$5000 Gold Halves 21% Crash as China Cuts US Bonds, Japan Votes for Stimulus
GOLD and SILVER prices rose back above $5000 and $80 per ounce respectively on Monday as the US Dollar weakened, Chinese regulators told banks to cut their US Treasury bond holdings, and Tokyo's stock market led global equities higher after a resounding election victory for the governing LDP party's economic stimulus plans, writes Atsuko Whitehouse at BullionVault.
With gold recovering exactly half of its 21.3% crash from end-January's new all-time gold highs near $5600 per Troy ounce, silver today regained a little more than 1/4 of its 47.2% crash from $121.
Monday's continued rally in precious metals came as the price of Japanese government bonds fell with US Treasury bonds after Japan's Sanae Takaichi − the world No.4 economy's first ever female prime minister − won a landslide victory, giving her governing Liberal Democratic Party a two-thirds supermajority in parliament's lower house.
That took 10-year JGB yields up near late-January's 3-decade records above 2.35% per annum after Takaichi won on a promise to increase government spending and suspend consumption tax on food for 2 years despite Japan already carrying the heaviest sovereign debt burden in the developed world.
Japan's government debt reached over ¥1.1 trillion ($7.2 trn) at the end of 2025 according to Japan's Ministry of Finance, with the debt-to-GDP ratio exceeding 230%, almost twice the level of the USA.
Investors in Japanese government bonds suffered a $41 billion drop in value last month after Takaichi called the snap election on 20th January.
Ten-year US Treasuries also fell on Monday, pushing yields – a benchmark rate for government as well as many financial and commercial borrowing costs – up two basis points to 4.23% ahead of US jobs, inflation and retail sales data due this week.
Financial regulators in China have urged commercial banks to limit purchases of US government bonds, instructing those with high exposure to cut their positions, according to un-named sources quoted by Bloomberg.

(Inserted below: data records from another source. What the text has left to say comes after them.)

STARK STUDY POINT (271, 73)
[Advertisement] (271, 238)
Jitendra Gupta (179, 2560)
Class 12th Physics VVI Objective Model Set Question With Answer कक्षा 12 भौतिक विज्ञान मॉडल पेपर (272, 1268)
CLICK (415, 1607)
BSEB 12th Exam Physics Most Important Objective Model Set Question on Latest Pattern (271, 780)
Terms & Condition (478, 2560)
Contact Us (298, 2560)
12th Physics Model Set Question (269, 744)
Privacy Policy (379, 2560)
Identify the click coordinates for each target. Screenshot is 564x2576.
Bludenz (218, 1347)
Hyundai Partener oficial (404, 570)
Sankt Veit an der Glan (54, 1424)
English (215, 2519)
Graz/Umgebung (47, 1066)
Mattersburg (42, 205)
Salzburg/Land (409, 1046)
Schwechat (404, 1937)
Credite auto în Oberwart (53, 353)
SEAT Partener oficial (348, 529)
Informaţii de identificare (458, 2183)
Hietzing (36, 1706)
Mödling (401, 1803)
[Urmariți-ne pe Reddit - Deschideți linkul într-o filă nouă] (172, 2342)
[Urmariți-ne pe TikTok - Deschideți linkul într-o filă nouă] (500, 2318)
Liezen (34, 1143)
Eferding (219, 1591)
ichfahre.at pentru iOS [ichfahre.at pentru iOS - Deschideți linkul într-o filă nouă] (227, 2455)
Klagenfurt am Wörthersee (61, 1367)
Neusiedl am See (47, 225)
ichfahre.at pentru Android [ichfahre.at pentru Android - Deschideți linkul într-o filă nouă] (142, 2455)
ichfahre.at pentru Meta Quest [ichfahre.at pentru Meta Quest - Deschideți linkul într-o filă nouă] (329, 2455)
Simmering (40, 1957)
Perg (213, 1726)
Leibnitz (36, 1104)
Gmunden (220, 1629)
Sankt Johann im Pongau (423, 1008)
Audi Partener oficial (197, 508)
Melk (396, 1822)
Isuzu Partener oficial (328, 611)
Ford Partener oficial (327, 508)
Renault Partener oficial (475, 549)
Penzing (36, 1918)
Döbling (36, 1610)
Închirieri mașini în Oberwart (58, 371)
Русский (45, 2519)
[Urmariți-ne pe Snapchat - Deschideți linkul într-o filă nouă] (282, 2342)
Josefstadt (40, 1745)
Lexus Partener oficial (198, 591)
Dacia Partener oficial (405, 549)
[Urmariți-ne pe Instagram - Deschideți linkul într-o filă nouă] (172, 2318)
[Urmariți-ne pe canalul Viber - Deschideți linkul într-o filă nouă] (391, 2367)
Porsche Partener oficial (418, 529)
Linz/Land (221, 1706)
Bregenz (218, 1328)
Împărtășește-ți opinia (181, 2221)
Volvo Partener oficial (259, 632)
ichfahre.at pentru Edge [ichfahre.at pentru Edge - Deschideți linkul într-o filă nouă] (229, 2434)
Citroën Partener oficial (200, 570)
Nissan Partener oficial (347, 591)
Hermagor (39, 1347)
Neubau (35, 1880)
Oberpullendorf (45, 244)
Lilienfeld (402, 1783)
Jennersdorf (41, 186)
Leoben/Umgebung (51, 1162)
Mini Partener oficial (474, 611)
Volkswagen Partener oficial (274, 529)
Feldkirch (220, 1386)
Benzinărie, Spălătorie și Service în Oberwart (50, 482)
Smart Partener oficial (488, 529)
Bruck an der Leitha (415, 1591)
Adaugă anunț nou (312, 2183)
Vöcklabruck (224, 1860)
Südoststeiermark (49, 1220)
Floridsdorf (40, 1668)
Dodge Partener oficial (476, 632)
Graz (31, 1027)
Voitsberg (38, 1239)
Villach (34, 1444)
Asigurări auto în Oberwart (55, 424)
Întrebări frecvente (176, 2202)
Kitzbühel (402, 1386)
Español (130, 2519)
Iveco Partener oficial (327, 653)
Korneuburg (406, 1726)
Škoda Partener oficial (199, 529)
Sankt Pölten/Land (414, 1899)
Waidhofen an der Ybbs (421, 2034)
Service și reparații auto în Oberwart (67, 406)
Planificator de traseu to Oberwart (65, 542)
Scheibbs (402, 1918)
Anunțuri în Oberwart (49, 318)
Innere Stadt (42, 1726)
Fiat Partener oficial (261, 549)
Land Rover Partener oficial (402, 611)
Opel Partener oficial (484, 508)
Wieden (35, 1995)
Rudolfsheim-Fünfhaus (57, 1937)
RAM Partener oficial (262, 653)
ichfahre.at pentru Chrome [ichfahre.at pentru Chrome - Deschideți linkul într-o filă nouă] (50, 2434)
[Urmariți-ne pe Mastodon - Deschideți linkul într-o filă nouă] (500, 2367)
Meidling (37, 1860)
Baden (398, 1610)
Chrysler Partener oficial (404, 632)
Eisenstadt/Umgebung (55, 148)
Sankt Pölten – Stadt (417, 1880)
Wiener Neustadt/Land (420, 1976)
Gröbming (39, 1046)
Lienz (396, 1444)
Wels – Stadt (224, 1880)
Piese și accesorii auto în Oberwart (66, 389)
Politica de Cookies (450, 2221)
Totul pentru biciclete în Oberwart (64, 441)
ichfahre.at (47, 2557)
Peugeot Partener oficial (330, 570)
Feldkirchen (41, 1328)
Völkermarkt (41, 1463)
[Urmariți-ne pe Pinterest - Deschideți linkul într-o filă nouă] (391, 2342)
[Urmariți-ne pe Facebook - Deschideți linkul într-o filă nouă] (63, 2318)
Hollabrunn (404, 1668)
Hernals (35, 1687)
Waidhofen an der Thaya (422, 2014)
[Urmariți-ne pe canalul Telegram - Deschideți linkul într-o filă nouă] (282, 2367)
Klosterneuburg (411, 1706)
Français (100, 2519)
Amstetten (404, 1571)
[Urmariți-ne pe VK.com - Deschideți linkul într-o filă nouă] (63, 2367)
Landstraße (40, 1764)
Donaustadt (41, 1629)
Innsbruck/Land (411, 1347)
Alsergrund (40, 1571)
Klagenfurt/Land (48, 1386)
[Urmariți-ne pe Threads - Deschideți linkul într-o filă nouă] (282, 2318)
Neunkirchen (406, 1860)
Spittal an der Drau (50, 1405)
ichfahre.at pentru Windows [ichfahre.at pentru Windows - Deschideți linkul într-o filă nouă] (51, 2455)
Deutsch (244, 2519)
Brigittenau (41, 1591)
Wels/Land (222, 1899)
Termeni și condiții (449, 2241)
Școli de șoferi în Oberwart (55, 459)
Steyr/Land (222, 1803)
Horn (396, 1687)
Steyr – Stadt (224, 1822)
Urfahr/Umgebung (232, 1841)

But the move was framed around diversifying market risk rather than geopolitical manoeuvring or a fundamental loss of confidence in US creditworthiness, the news-wire says.
China's sovereign holdings of US Treasury debt fell to $682.6 billion in November, down around 1% month on month according to data released by the US Department of the Treasury last month.
The People's Bank of China (PBOC) grew its gold bullion reserves yet again in January, new data said this weekend, albeit by only 1 tonne to 2,308 tonnes.
"Fresh PBOC data confirmed a fifteenth consecutive month of gold reserve accumulation, reinforcing China's broader strategic diversification away from US Treasuries," says the trading desk of Chinese-owned London bullion bank ICBC Standard.
"Unruly" trading in China is what caused the recent wild swings in global gold prices, said US Treasury Secretary and former hedge fund manager Scott Bessent to Fox News yesterday.
With Chinese New Year set to shut the Shanghai Gold Exchange for a week starting Friday, gold prices in China – the No.1 mining producer, household consumer, central-bank buyer, and net importer – rose 3.5% today to a 3-session high of ¥1124 per gram, trading at the equivalent of a $12 per ounce premium to London quotes, indicating recovering demand.
The Shanghai gold premium climbed as high as $46 during last week's global gold price crash before turning to a discount on Friday's strong rally as the Shanghai Gold Exchange (SGE) and Shanghai Futures Exchange (SHFE) both announced hikes to margin requirements for new trading positions, aimed at cooling volatile trading.
Global stock markets meanwhile steadied on Monday as the pan-European Stoxx 600 edged higher by 0.2%, while S&P500 futures were little changed after the benchmark's best session since May on Friday followed sizable losses last week.
Tokyo's Nikkei 225 stock index rose 3.9% to a new all-time high following Takaichi's election win.
The Dollar Index – a measure of the US currency's value versus its major peers – fell 0.3% this morning, marking its second consecutive session of losses.
The greenback weakened more sharply against the Chinese Yuan, falling to a 33-month low.
Silver lease rates in London meantime eased to 3% annualized on 1-month deals, half the spike seen on Friday.